"J’aime emmener le spectateur dans un horizon complexe, torturé", explique Justine Triet, réalisatrice d'"Anatomie d'une chute", Palme d'or à Cannes
Un homme est retrouvé mort au pied de son chalet : sa femme est accusée du meurtre, leur fils se retrouve au coeur du procès. Voici le synopsis d’Anatomie d’une chute(Nouvelle fenêtre). Avant sa sortie mercredi 23 août, Justine Triet se prête à une nouvelle session de promotion pour la presse et la télévision. La réalisatrice palmée reçoit l'équipe de France Télévisions sans chaussures, ses pieds devant rester hors-champ de cette interview également filmée. Une légèreté qui tranche avec la maîtrise parfaite de son propos autour du film policier où l'on fait l'autopsie d’une histoire d’amour.
Franceinfo Culture : "Anatomie d’une chute" est à la fois un film policier, un film de procès et un drame familial. Quel en est le thème central ?
Justine Triet : C’est avant tout un film sur un couple. Le procès est un prétexte pour en disséquer plusieurs aspects : les plus solaires mais aussi les plus sombres. Ce n’est pas un film pessimiste sur le couple. Ses protagonistes se parlent, ils essaient de se comprendre, ce n’est pas le cas quand il n’y a plus d’amour. C’est certes un regard un peu acerbe. La vie à deux, avoir des enfants, c’est compliqué. Mais je crois en l’amour et au désir, et je ne dis pas que tout ça est dégueulasse. J’aime emmener le spectateur dans un horizon complexe, torturé, où l’on plonge dans le fond des sujets. Le cinéma est le lieu des choses qu’on ne peut pas résumer à un tweet.
Au cours du procès, les audiences prennent souvent une tonalité misogyne à l’encontre de Sandra, l’accusée. Faut-il y voir un plaidoyer féministe ?
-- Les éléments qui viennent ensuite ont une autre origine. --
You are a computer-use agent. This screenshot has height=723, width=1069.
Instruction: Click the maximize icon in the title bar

Le film est féministe parce que je suis une femme, que j’écris des récits sur des femmes et que je suis féministe. Il l’est aussi en ce que Sandra, son personnage principal, est en maîtrise de sa vie. Elle réussit plutôt bien en tant qu’écrivaine et ne demande pas l’autorisation d’exister à son mari. Et comme on manque de preuves pour l’accuser, on observe son mode de vie. Le judiciaire est un lieu qui pose de la morale sur les êtres humains. Quand il manque un élément ou une preuve dans le cadre d’un procès, c’est donc la façon de vivre des gens qu’on y juge. Je montre aussi cette dérive, qui a cours envers cette femme à qui on reproche d’être un peu trop libre.
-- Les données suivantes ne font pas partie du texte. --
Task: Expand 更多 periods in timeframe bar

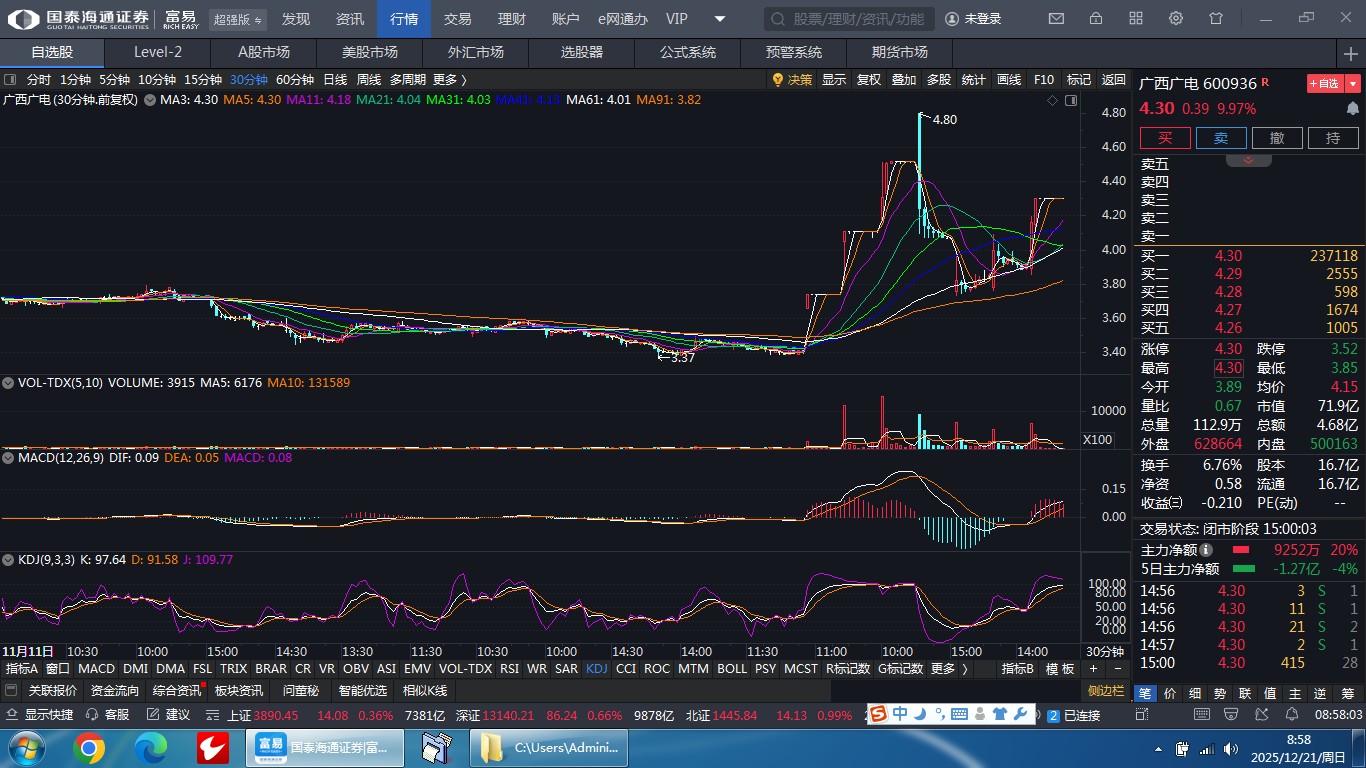Action: coord(449,80)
Est-ce donc aussi une critique du système judiciaire ?
Quand j’étais plus jeune, je pensais, naïvement, que la vérité jaillissait au cours des procès. Puis en assistant à des audiences, j’ai réalisé que c’était rarement le cas. C’est plutôt un lieu de narration et de récit, où autrui s’empare de nos vies et les transforme.
Tout le temps du procès repose sur la performance des acteurs. Comment les avez-vous choisis ?
J’ai proposé le rôle à Swann Arlaud [qui joue l’avocat de la défense] sans faire d’essai. Il y apporte une androgynie, une fragilité, à l’encontre de l’archétype de l’avocat viril, qu’on voit souvent au cinéma. A l’inverse, Antoine Reinartz [qui interprète l’avocat de la partie adverse], incarne le méchant, qui va aller torturer mon héroïne, sans jamais lâcher sa proie. Lors des essais, il ajoutait en même temps de l’humour à son personnage et ça a été une évidence.
Et il y a Sandra Hüller, qui porte le même nom que son personnage et dont le jeu fait douter jusqu’au bout.
J’ai écrit ce rôle pour elle : Sandra est l’actrice la plus insaisissable que je connaisse, et je ne sais pas qui, à part elle, aurait pu donner cette dimension au rôle. Le doute fait partie de tout le film. Pour qu’il tienne et qu’on ne s’ennuie pas, il faut qu’on se demande constamment : est-elle coupable ? A-t-elle pu le faire ? Sandra amène quelque chose de duplice, à la fois doux et froid, parfait pour cela.